Levelling Up And Regeneration Bill

Levelling Up And Regeneration Bill & Housing Market
In last week’s Queen’s Speech, there was a mention of the Levelling Up and Regeneration Bill, which aims at overhauling the planning system, amongst other things.

The Queen’s Speech lays out the programme of legislation that the Government intents to implement in the next parliamentary session. During the speech, the Levelling Up And Regeneration Bill was mentioned, which is the result of the Levelling Up White Paper that was published this year.

Following the speech, read by Prince Charles this time, the Department of Levelling Up, Housing and Communities has published the outline of the Levelling Up And Regeneration Bill.

What’s In The Levelling Up And Regeneration Bill?

The proposed bill includes a wide range of subject, but it is heavily focussed on reforms of the planning system. As such, it will have an impact on the housing market in the coming years.

One area the bill will impact on the housing market is the introduction of ‘street votes’. These will enable residents to have a bigger say about planning permission for projects in their neighbourhoods.

Effectively, if two thirds of the neighbours are against a project, planning permission will not be granted.

While this would give residents more power over what is built in their neighbourhoods, commentators have warned that it could add to the complexity of the planning process.

Combat Empty Houses

The bill does also contain plans to allow councils to double Council Tax for properties that are empty for a year. Previously, this was only possible after the property was empty for two years.

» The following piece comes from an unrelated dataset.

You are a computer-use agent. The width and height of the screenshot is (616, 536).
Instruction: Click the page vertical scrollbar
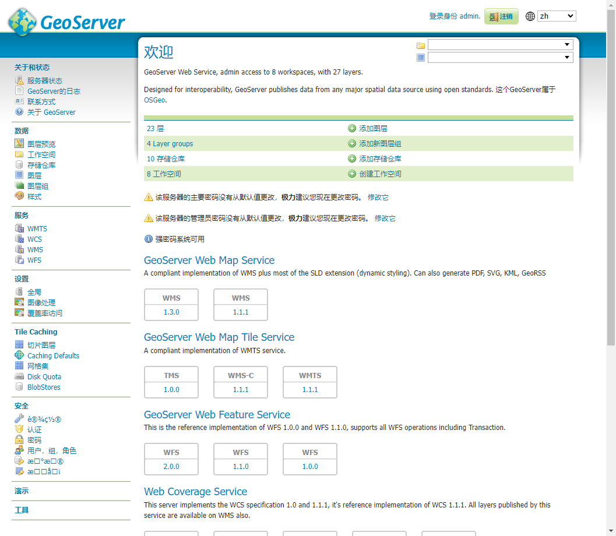[x=611, y=175]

Industry insiders believe that this shortening of time will increase the number of properties coming onto the market for sale or rent, boosting the much-needed supply of housing stock.

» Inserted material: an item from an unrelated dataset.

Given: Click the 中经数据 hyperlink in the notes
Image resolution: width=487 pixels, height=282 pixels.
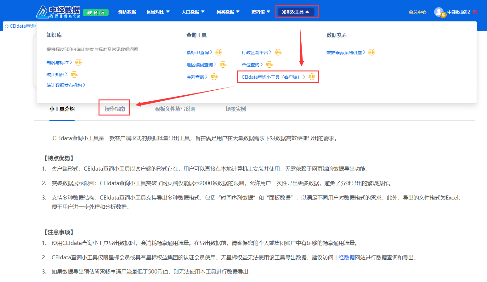Looking at the screenshot, I should pyautogui.click(x=344, y=257).

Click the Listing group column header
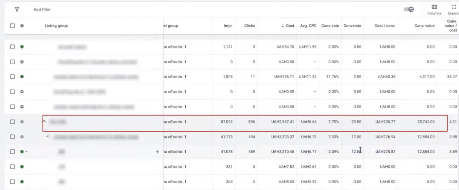pos(56,26)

To see action on empty homes included in this flagship Bill is a welcome acknowledgement from the UK Government that this issue is working its way up the agenda.

Timothy Douglas, Head of Policy and Campaigns at Propertymark

According to the Department for Levelling Up, Housing and Communities, 653,000 properties are currently empty in England. 36% of which are classed as long-term empty.

If these empty houses came on the market, it would relieve the pressure on the sales and rent market, making it easier for people to find a home.

Premium For Second Homes

The bill also includes plans to give local authorities the power to tax second homes. Local councils will have the ability to charge a council tax premium of up to 100% on second homes.

This is a further sign that this Government wants to clamp down on the ownership of second homes, which is driving up prices in many areas, making it difficult for local residents to afford properties in their areas.

The Bill recognises the impact that high levels of second home ownership can have in some areas and will introduce a new discretionary council tax premium on second homes of up to 100%.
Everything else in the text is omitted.